Und: Ich liebe mein Sofa - mein rotes, samtiges, erdendes - auf dem ich, eingekuschelt in eine Decke, ein erhellendes Buch lese oder ein Video schaue, einen Podcast höre, der meine Seele nährt, oder auch mal ganz kitschig einen Liebesfilm streame. Mit Happy End, versteht sich, andere mag ich nicht mehr ;-). Das Leben ist in diesen Zeiten ohnehin jenseits der Komfortzone, sowohl persönlich als auch in der Welt. In Letztere darf ich nicht zu tief eintauchen, weil schon jede Nachrichtenüberschrift energetisch voll durch mein System rauscht. Nein, ich will nicht den Kopf in den Sand stecken und mich nur noch wegträumen, ich will mich auch nicht panzern, um nichts mehr zu fühlen. Ich sehe es als Geschenk, viel zu fühlen - auch wenn ich Trauer und Schmerz genauso wie Freude und Liebe tief fühle. Die Balance zu finden zwischen dem Informiertsein über das Wesen-tliche und gut bei mir SELBST bleiben, meine Schwingung hoch halten, mich gut erden und im Herzen zentrieren - DAS ist die Aufgabe, um in der Kraft zu bleiben und etwas beizutragen. Etwas Neues zu erschaffen, einen neuen Weg zu gehen, aus meinem Herzen, aus dem SELBST!

Dazu braucht es - auch - Komfort, Wellness, Wellbeing, genussvolles Leben.

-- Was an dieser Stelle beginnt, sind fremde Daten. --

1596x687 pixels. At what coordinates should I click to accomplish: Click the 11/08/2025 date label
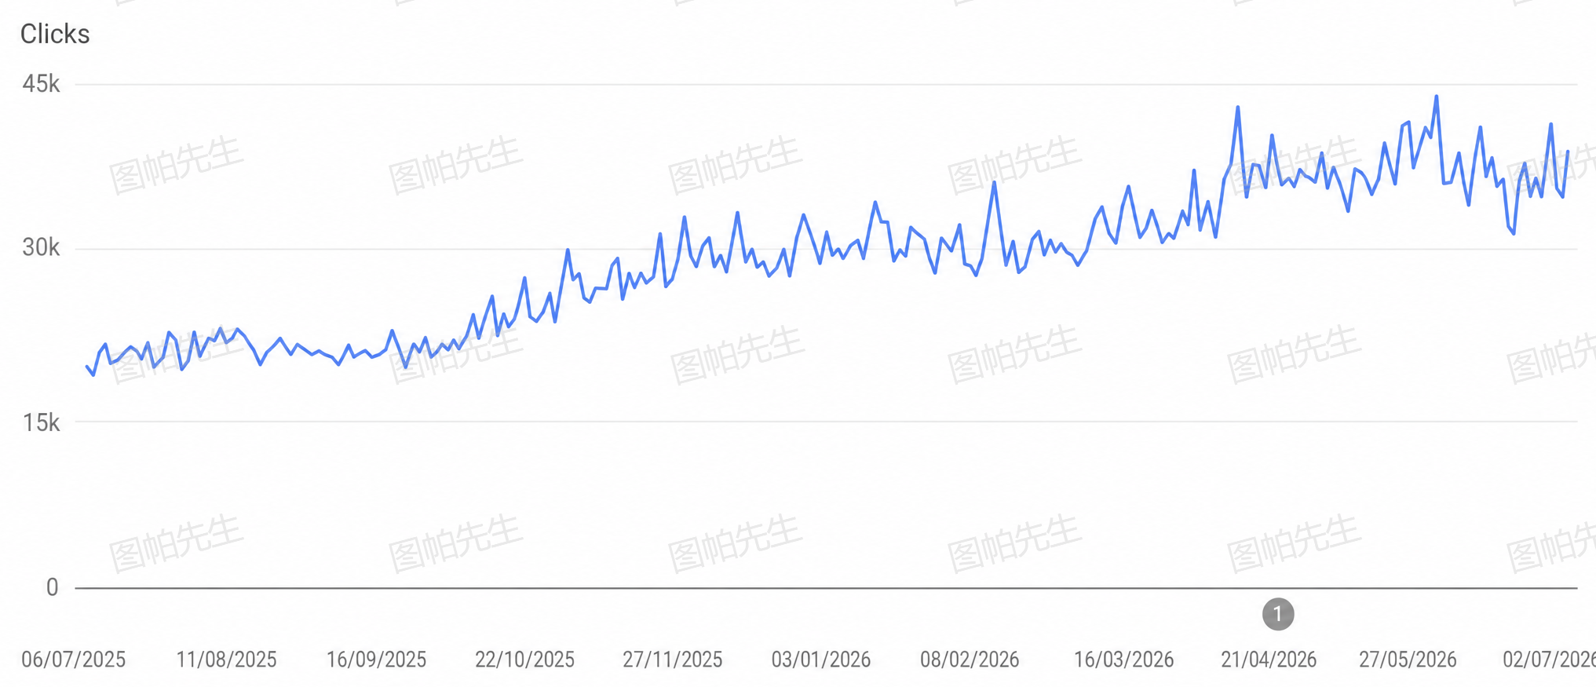pyautogui.click(x=226, y=660)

Damit meine ich keine Ausschweifungen und Völlereien. ;-) Ich meine das Gefühl von Sicherheit in mir SELBST, mich SELBST zu fühlen, aus meinem wahren SELBST zu leben. Dafür brauche ich Ruhe, Stille, um mich SELBST wirklich wahr-zunehmen, seine Stimme in mir zu hören, die nicht laut brüllt, sondern leise flüstern kann. Die mich durch innere Bilder führt, für die ich die Präsenz im JETZT brauche, um sie zu registrieren und ihnen folgen zu können. Das wird wichtig und wichtiger in dieser Welt, die es zerlegt, während das Neue noch nicht ganz dasteht, das in unserem Geist entsteht und als Vision am Horizont ist.

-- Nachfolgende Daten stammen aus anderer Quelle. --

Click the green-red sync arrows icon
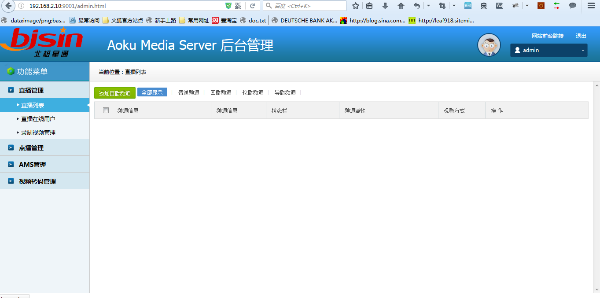 point(556,6)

Die Intuition, die Stimme des Herzens, führt uns durch diese Zeiten. Da haben wir einen Vorteil als HSP, weil wir intuitiver sind als die meisten anderen, die Intuition erst (wieder) lernen. WIR dürfen lernen, auf sie zu achten, sie im Leben ernst zu nehmen, ihr zu folgen, in jedem Moment - sie kann überlebenswichtig werden, wenn die Stürme des Lebens toben! Dann in unserer Mitte zu bleiben, im ruhigen Zentrum des Hurrikans, ist etwas, das wir gut können als HSP. In Herausforderungen und Krisen Kräfte zu mobilisieren, die wir uns selbst nie zugetraut hätten, ruhig und besonnen zu handeln, das ist in uns angelegt. SO können wir für andere da sein, können wir ihnen ein Stück weit die Hand reichen - weil wir vielleicht etwas weiter sehen und schon erweiterter wahrnehmen.

Doch das kann ich nur, wenn ich gut auftanke und mir Komfort erlaube, wenn ich mich nicht immer wieder durchpeitsche oder mit schon erschöpften Nebennieren Eisbäder nehme oder Marathon laufe. Das ist der Weg ins Burnout - und den habe ich schon hinter mir. Den wünsch' ich niemandem zum Aufwachen - aber ich bin überzeugt davon, dass wir nicht nur durch Schmerz, sondern auch durch Freude lernen können. Und zwar freiwillig - in der Komfortzone.